Setup Configuration

To perform a ETL pipeline, some configurations are needed. For example: credentials to connect to data sources and default paths. This chapter will cover the main setup configurations on Butterfree.

Some of the configurations are possible to set trough environment variables, the API or both. The priority is first trying to use the parameters used in the instantiation, with the environment variables as fallback. Check the following examples:

Kafka Reader

Configurations:

  • Kafka Consumer Connection String: connection string to use to connect to the Kafka.

Setup by instantiation:

from butterfree.extract.readers import KafkaReader

kafka_reader = KafkaReader(
    id="reader_id",
    topic="topic_name",
    value_schema=schema,
    connection_string="host1:port,host2:port"
)

Setup by environment variables:

Setup the following environment variable in the Spark Cluster/Locally: KAFKA_CONSUMER_CONNECTION_STRING

After setting this variables you can instantiate KafkaReader easier:

from butterfree.extract.readers import KafkaReader

kafka_reader = KafkaReader(
    id="reader_id",
    topic="topic_name",
    value_schema=schema
)

Online Feature Store

Cassandra Configuration

Configurations:

  • Cassandra Username: username to connect to CassandraDB.

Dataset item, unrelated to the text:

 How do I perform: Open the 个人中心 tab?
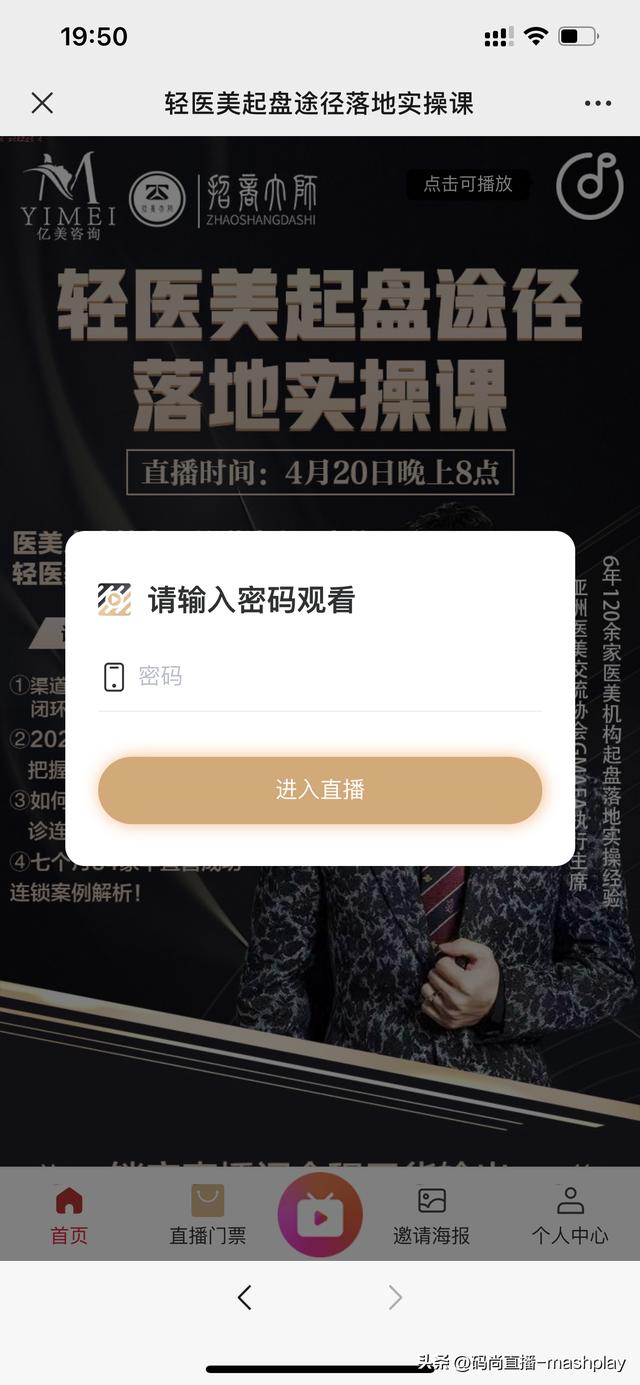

  • Cassandra Password: password to connect to CassandraDB.

  • Cassandra Host: host to connect to CassandraDB.

  • Cassandra Keyspace: keyspace to connect to CassandraDB.

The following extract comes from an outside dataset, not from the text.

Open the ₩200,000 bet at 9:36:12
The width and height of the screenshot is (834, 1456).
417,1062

  • Stream Checkpoint Path: path on S3 to save the checkpoint for the streaming query. Only need when performing streaming writes.

Setup by instantiation:

from butterfree.configs.db import CassandraConfig
from butterfree.load.writers import OnlineFeatureStoreWriter

db_config  = CassandraConfig(
    username="username", 
    password="password",
    host="host",
    keyspace="keyspace",
    stream_checkpoint_path="path"
)
writer = OnlineFeatureStoreWriter(db_config=db_config)

Setup by environment variables:

Setup the following environment variables in the Spark Cluster/Locally: CASSANDRA_USERNAME, CASSANDRA_PASSWORD, CASSANDRA_HOST, CASSANDRA_KEYSPACE, STREAM_CHECKPOINT_PATH

After setting this variables you can instantiate CassandraConfig and OnlineFeatureStoreWriter easier:

from butterfree.configs.db import CassandraConfig
from butterfree.load.writers import OnlineFeatureStoreWriter

db_config  = CassandraConfig()
writer = OnlineFeatureStoreWriter(db_config=db_config)

# or just
writer = OnlineFeatureStoreWriter()

Kafka Configuration

Configurations:

  • Kafka connection string: string with hosts and ports to connect.

  • Stream Checkpoint Path: path on S3 to save the checkpoint for the streaming query. Only need when performing streaming writes.

Setup by instantiation:

from butterfree.configs.db import KafkaConfig
from butterfree.load.writers import OnlineFeatureStoreWriter

db_config  = KafkaConfig(
    kafka_connection_string="kafka_connection_string", 
    stream_checkpoint_path="path"
)
writer = OnlineFeatureStoreWriter(db_config=db_config)

Setup by environment variables:

Setup the following environment variables in the Spark Cluster/Locally: KAFKA_CONSUMER_CONNECTION_STRING, STREAM_CHECKPOINT_PATH

After setting this variables you can instantiate KafkaConfig and OnlineFeatureStoreWriter easier:

from butterfree.configs.db import KafkaConfig
from butterfree.load.writers import OnlineFeatureStoreWriter

kafka_config  = KafkaConfig()
writer = OnlineFeatureStoreWriter(db_config=kafka_config)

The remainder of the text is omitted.